Supplied data:
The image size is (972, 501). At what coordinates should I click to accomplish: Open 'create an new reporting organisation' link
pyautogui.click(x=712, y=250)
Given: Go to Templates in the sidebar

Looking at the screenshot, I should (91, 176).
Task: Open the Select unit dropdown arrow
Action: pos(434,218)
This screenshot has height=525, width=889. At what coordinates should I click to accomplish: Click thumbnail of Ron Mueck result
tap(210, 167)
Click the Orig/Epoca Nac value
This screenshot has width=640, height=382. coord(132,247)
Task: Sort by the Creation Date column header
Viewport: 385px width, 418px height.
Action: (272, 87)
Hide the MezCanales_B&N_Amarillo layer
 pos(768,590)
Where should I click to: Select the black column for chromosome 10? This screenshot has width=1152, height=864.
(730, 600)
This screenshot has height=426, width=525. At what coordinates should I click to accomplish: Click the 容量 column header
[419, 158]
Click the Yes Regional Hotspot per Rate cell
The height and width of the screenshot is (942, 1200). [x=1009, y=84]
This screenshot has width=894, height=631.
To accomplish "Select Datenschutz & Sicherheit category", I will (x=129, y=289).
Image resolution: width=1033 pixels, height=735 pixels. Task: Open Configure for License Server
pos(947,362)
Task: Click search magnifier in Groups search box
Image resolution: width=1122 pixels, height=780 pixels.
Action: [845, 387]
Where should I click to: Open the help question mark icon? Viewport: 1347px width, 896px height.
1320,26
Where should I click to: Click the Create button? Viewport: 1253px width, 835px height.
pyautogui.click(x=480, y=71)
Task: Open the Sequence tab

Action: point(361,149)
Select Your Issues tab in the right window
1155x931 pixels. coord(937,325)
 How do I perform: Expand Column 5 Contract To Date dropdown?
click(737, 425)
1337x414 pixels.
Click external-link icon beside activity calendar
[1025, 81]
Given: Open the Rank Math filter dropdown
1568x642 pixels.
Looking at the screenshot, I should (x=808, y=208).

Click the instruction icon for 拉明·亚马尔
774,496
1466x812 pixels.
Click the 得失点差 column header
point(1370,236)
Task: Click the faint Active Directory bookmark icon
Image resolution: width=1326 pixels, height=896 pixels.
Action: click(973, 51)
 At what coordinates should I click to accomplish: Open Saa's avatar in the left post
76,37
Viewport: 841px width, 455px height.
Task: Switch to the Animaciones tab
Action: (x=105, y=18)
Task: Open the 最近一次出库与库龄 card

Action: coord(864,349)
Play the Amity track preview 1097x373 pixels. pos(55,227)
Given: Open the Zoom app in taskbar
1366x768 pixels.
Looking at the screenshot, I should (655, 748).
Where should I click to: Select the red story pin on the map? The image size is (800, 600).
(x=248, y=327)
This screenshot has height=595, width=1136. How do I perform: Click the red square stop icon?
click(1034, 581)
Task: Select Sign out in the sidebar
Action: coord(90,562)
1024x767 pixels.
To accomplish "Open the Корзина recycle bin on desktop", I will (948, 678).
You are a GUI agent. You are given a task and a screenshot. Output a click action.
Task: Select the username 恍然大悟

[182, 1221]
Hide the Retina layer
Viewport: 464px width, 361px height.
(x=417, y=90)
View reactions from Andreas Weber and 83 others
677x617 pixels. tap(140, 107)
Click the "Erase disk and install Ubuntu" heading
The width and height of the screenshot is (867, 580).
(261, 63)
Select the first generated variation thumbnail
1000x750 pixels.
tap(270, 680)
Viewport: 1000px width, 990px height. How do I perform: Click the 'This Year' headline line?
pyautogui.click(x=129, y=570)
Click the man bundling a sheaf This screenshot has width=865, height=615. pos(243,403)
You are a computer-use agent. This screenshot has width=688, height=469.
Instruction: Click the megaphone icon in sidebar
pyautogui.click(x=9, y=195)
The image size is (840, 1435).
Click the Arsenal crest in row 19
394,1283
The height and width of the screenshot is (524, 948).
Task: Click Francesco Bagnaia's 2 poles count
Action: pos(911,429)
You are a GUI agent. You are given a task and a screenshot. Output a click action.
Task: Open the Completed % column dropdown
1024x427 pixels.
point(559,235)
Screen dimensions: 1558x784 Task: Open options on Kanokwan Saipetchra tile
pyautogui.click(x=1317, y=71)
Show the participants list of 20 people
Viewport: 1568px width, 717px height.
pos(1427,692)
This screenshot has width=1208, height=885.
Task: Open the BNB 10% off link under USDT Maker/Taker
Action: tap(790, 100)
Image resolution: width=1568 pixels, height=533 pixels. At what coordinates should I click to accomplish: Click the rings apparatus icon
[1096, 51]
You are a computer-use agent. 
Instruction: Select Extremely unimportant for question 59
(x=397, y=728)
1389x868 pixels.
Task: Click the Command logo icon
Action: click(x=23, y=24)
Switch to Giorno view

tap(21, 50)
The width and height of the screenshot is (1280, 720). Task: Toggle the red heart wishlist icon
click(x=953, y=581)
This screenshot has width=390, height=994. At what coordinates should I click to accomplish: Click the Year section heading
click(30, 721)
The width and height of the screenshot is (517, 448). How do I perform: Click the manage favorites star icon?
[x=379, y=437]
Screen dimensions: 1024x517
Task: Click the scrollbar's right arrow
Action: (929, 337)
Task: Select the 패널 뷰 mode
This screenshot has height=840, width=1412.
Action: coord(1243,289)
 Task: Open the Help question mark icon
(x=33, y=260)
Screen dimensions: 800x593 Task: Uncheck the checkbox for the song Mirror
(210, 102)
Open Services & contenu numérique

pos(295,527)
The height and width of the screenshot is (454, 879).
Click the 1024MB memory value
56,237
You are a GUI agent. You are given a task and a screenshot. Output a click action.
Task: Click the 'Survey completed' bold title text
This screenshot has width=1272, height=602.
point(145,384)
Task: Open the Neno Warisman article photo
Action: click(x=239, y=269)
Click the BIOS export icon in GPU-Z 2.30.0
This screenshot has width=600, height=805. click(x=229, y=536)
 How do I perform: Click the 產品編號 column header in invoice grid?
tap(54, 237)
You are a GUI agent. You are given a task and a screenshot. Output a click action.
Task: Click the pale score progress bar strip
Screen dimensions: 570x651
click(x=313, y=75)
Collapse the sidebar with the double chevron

Assignment:
So that the data stays intact, repeat all of it exactly.

Response for this exercise:
The image size is (972, 501). At what coordinates should I click to accomplish: Open 'create an new reporting organisation' link
pyautogui.click(x=712, y=250)
Given: Go to Templates in the sidebar

Looking at the screenshot, I should (91, 176).
Task: Open the Select unit dropdown arrow
Action: pos(434,218)
This screenshot has height=525, width=889. At what coordinates should I click to accomplish: Click thumbnail of Ron Mueck result
tap(210, 167)
Click the Orig/Epoca Nac value
This screenshot has width=640, height=382. coord(132,247)
Task: Sort by the Creation Date column header
Viewport: 385px width, 418px height.
Action: (272, 87)
Hide the MezCanales_B&N_Amarillo layer
 pos(768,590)
Where should I click to: Select the black column for chromosome 10? This screenshot has width=1152, height=864.
(730, 600)
This screenshot has height=426, width=525. At what coordinates should I click to accomplish: Click the 容量 column header
[419, 158]
Click the Yes Regional Hotspot per Rate cell
The height and width of the screenshot is (942, 1200). [x=1009, y=84]
This screenshot has width=894, height=631.
To accomplish "Select Datenschutz & Sicherheit category", I will (x=129, y=289).
Image resolution: width=1033 pixels, height=735 pixels. Task: Open Configure for License Server
pos(947,362)
Task: Click search magnifier in Groups search box
Image resolution: width=1122 pixels, height=780 pixels.
Action: [845, 387]
Where should I click to: Open the help question mark icon? Viewport: 1347px width, 896px height.
1320,26
Where should I click to: Click the Create button? Viewport: 1253px width, 835px height.
pyautogui.click(x=480, y=71)
Task: Open the Sequence tab

Action: point(361,149)
Select Your Issues tab in the right window
1155x931 pixels. coord(937,325)
 How do I perform: Expand Column 5 Contract To Date dropdown?
click(737, 425)
1337x414 pixels.
Click external-link icon beside activity calendar
[1025, 81]
Given: Open the Rank Math filter dropdown
1568x642 pixels.
Looking at the screenshot, I should (x=808, y=208).

Click the instruction icon for 拉明·亚马尔
774,496
1466x812 pixels.
Click the 得失点差 column header
point(1370,236)
Task: Click the faint Active Directory bookmark icon
Image resolution: width=1326 pixels, height=896 pixels.
Action: click(973, 51)
 At what coordinates should I click to accomplish: Open Saa's avatar in the left post
76,37
Viewport: 841px width, 455px height.
Task: Switch to the Animaciones tab
Action: (x=105, y=18)
Task: Open the 最近一次出库与库龄 card

Action: coord(864,349)
Play the Amity track preview 1097x373 pixels. pos(55,227)
Given: Open the Zoom app in taskbar
1366x768 pixels.
Looking at the screenshot, I should (655, 748).
Where should I click to: Select the red story pin on the map? The image size is (800, 600).
(x=248, y=327)
This screenshot has height=595, width=1136. How do I perform: Click the red square stop icon?
click(1034, 581)
Task: Select Sign out in the sidebar
Action: coord(90,562)
1024x767 pixels.
To accomplish "Open the Корзина recycle bin on desktop", I will (948, 678).
You are a GUI agent. You are given a task and a screenshot. Output a click action.
Task: Select the username 恍然大悟

[182, 1221]
Hide the Retina layer
Viewport: 464px width, 361px height.
(x=417, y=90)
View reactions from Andreas Weber and 83 others
677x617 pixels. tap(140, 107)
Click the "Erase disk and install Ubuntu" heading
The width and height of the screenshot is (867, 580).
(261, 63)
Select the first generated variation thumbnail
1000x750 pixels.
tap(270, 680)
Viewport: 1000px width, 990px height. How do I perform: Click the 'This Year' headline line?
pyautogui.click(x=129, y=570)
Click the man bundling a sheaf This screenshot has width=865, height=615. pos(243,403)
You are a computer-use agent. This screenshot has width=688, height=469.
Instruction: Click the megaphone icon in sidebar
pyautogui.click(x=9, y=195)
The image size is (840, 1435).
Click the Arsenal crest in row 19
394,1283
The height and width of the screenshot is (524, 948).
Task: Click Francesco Bagnaia's 2 poles count
Action: pos(911,429)
You are a GUI agent. You are given a task and a screenshot. Output a click action.
Task: Open the Completed % column dropdown
1024x427 pixels.
point(559,235)
Screen dimensions: 1558x784 Task: Open options on Kanokwan Saipetchra tile
pyautogui.click(x=1317, y=71)
Show the participants list of 20 people
Viewport: 1568px width, 717px height.
pos(1427,692)
This screenshot has width=1208, height=885.
Task: Open the BNB 10% off link under USDT Maker/Taker
Action: tap(790, 100)
Image resolution: width=1568 pixels, height=533 pixels. At what coordinates should I click to accomplish: Click the rings apparatus icon
[1096, 51]
You are a computer-use agent. 
Instruction: Select Extremely unimportant for question 59
(x=397, y=728)
1389x868 pixels.
Task: Click the Command logo icon
Action: click(x=23, y=24)
Switch to Giorno view

tap(21, 50)
The width and height of the screenshot is (1280, 720). Task: Toggle the red heart wishlist icon
click(x=953, y=581)
This screenshot has width=390, height=994. At what coordinates should I click to accomplish: Click the Year section heading
click(30, 721)
The width and height of the screenshot is (517, 448). How do I perform: Click the manage favorites star icon?
[x=379, y=437]
Screen dimensions: 1024x517
Task: Click the scrollbar's right arrow
Action: (929, 337)
Task: Select the 패널 뷰 mode
This screenshot has height=840, width=1412.
Action: coord(1243,289)
 Task: Open the Help question mark icon
(x=33, y=260)
Screen dimensions: 800x593 Task: Uncheck the checkbox for the song Mirror
(210, 102)
Open Services & contenu numérique

pos(295,527)
The height and width of the screenshot is (454, 879).
Click the 1024MB memory value
56,237
You are a GUI agent. You are given a task and a screenshot. Output a click action.
Task: Click the 'Survey completed' bold title text
This screenshot has width=1272, height=602.
point(145,384)
Task: Open the Neno Warisman article photo
Action: click(x=239, y=269)
Click the BIOS export icon in GPU-Z 2.30.0
This screenshot has width=600, height=805. click(x=229, y=536)
 How do I perform: Click the 產品編號 column header in invoice grid?
tap(54, 237)
You are a GUI agent. You are given a task and a screenshot. Output a click action.
Task: Click the pale score progress bar strip
Screen dimensions: 570x651
click(x=313, y=75)
Collapse the sidebar with the double chevron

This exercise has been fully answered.